Records for the exercise:

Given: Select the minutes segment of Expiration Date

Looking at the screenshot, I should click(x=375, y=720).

---

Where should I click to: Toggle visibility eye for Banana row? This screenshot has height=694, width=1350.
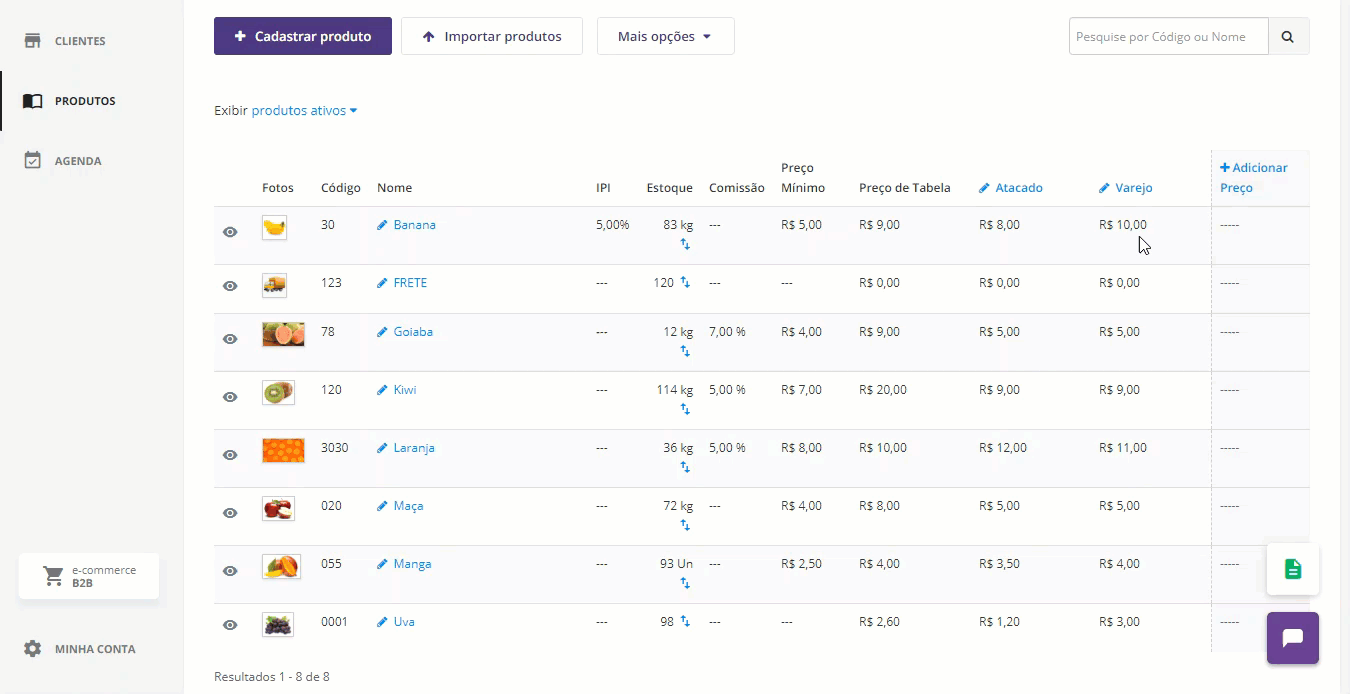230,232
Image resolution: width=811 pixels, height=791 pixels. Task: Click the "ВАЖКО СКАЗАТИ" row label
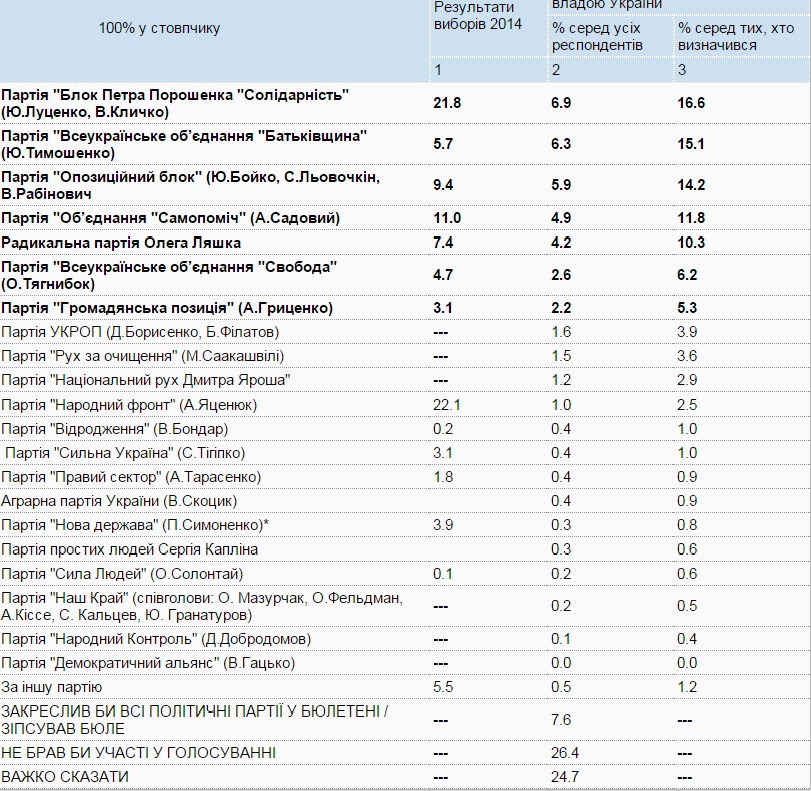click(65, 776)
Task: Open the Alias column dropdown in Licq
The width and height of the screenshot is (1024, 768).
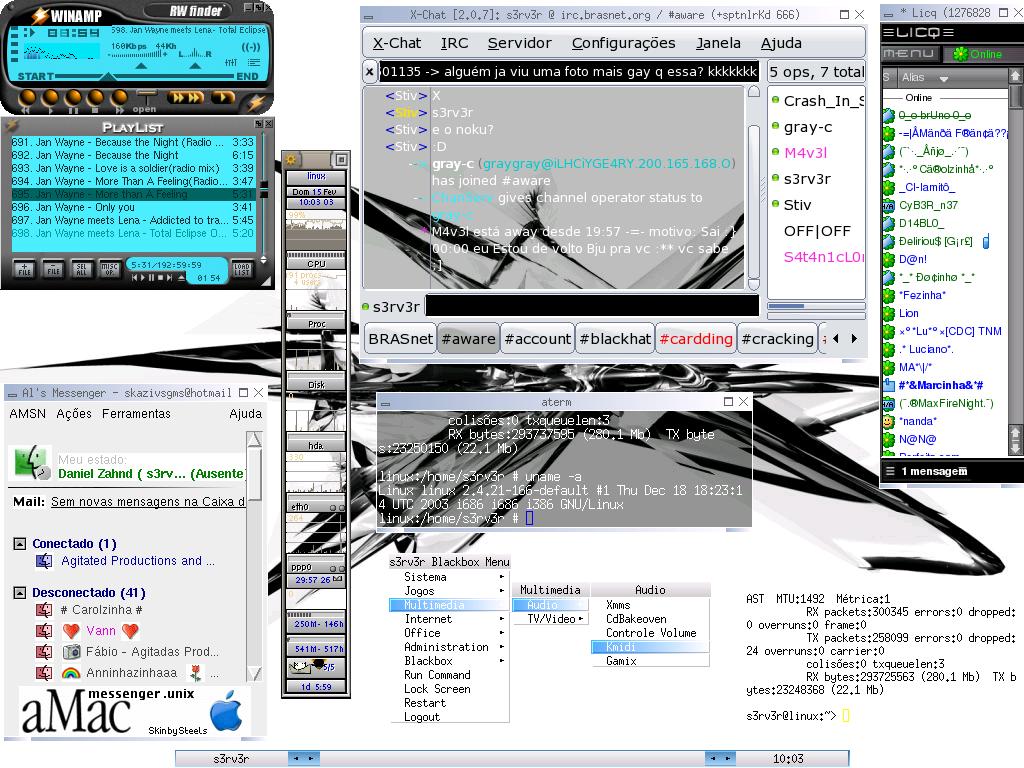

---

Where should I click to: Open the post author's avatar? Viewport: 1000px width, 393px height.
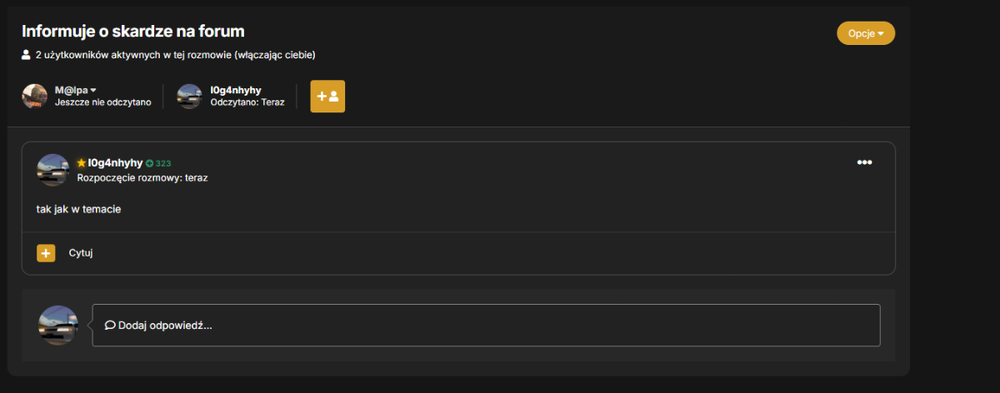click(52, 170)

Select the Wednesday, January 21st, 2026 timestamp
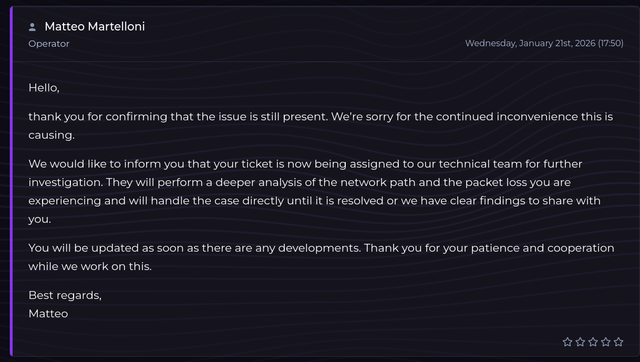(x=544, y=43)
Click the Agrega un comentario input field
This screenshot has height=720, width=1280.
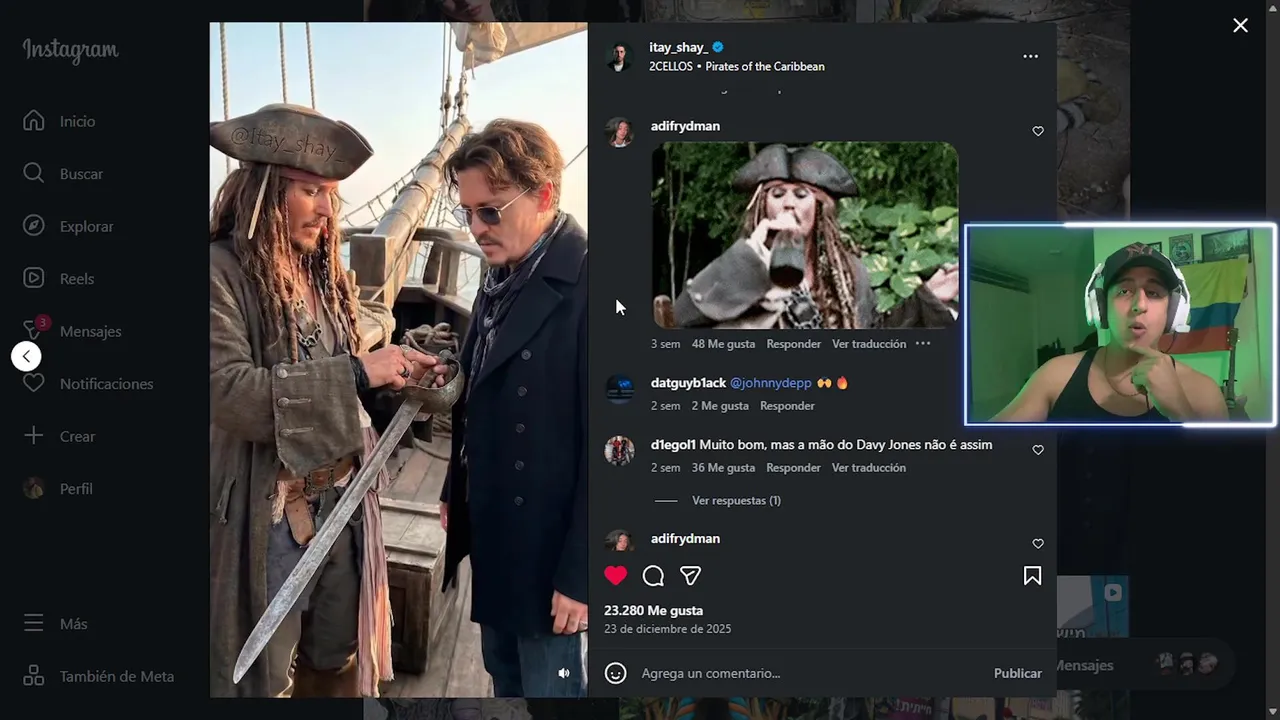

What you need to do:
Go through the listing above and write out exactly the lines starting with the one holding "Click the Agrega un comentario input field" and running through the one holding "This screenshot has height=720, width=1280.", ends included, and no others.

Solution for this exercise:
Click the Agrega un comentario input field
This screenshot has height=720, width=1280.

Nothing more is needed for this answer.